What you should do | Among the entries below, count the lines with "accomplish" in them and state the total without comment.

Recorded data |
◇ ◇ ◇ ◇ ◇

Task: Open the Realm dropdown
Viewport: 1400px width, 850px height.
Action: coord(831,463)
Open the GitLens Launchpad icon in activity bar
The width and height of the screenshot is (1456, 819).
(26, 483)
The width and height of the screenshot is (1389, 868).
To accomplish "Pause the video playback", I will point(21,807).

◇ ◇ ◇ ◇ ◇

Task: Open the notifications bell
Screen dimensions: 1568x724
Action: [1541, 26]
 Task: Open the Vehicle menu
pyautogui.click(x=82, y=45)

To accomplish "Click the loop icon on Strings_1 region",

◇ ◇ ◇ ◇ ◇

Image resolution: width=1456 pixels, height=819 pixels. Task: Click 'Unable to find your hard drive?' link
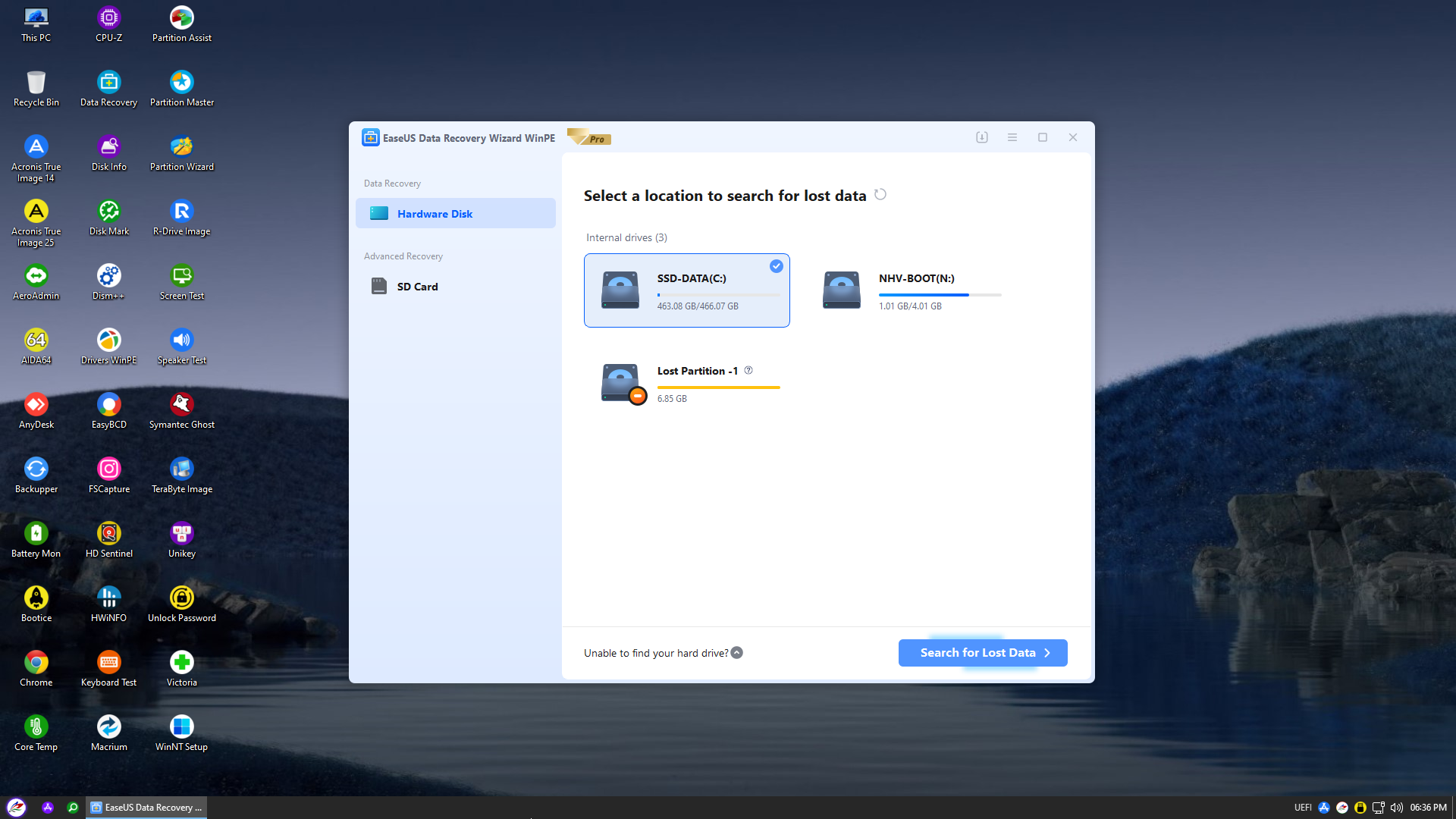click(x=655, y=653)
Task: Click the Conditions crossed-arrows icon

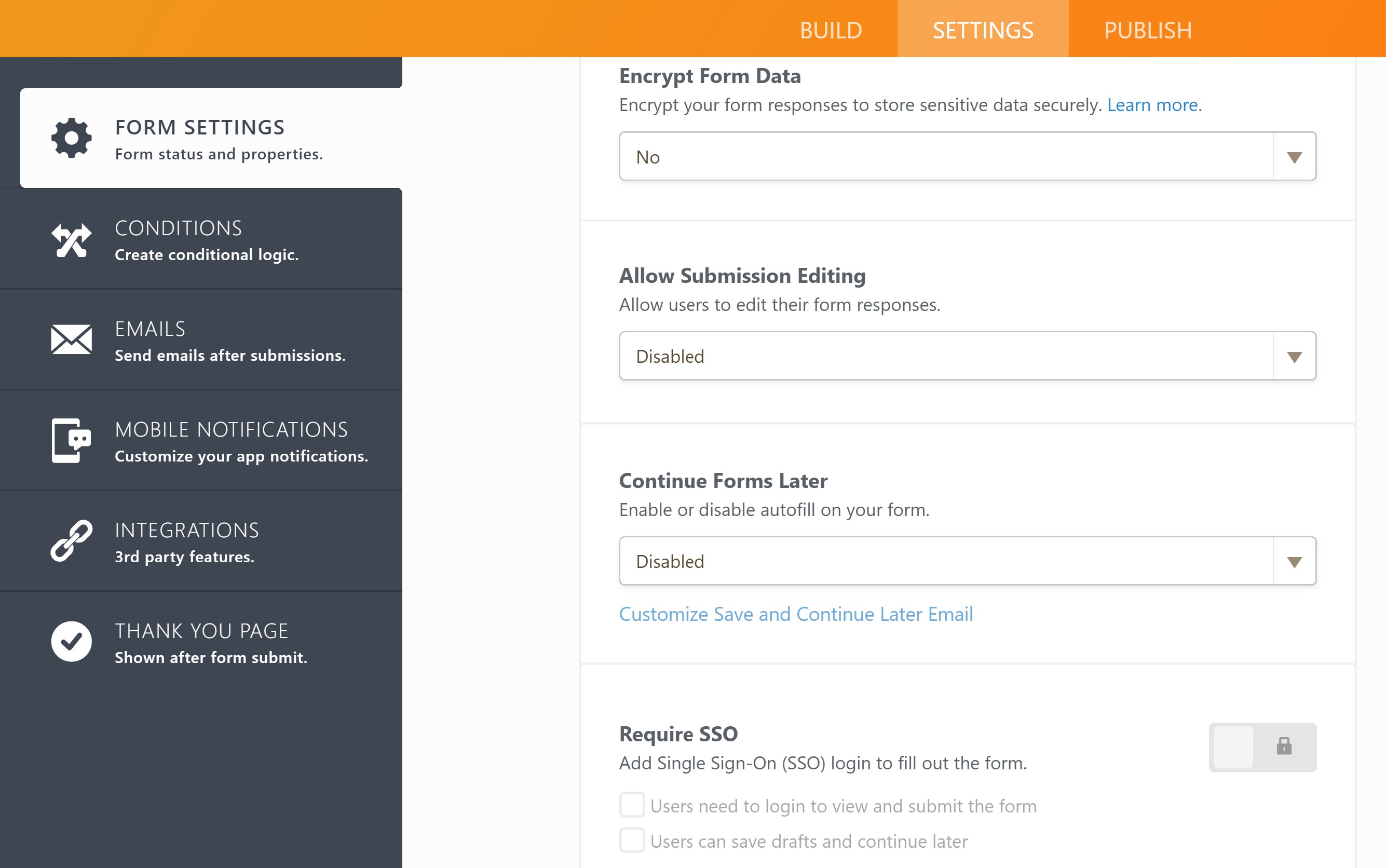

◇ ◇ ◇ ◇ ◇

Final answer | 2